__Work to complete__
Write out each line of the material below exactly, with nothing changed, added, or left out.

__Exercise materials__
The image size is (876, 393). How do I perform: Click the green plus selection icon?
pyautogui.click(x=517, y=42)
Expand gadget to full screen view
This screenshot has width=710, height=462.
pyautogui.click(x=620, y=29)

__Task output__
The image size is (876, 393). How do I perform: Click the green plus selection icon?
pyautogui.click(x=517, y=42)
Expand gadget to full screen view
This screenshot has width=710, height=462.
pyautogui.click(x=620, y=29)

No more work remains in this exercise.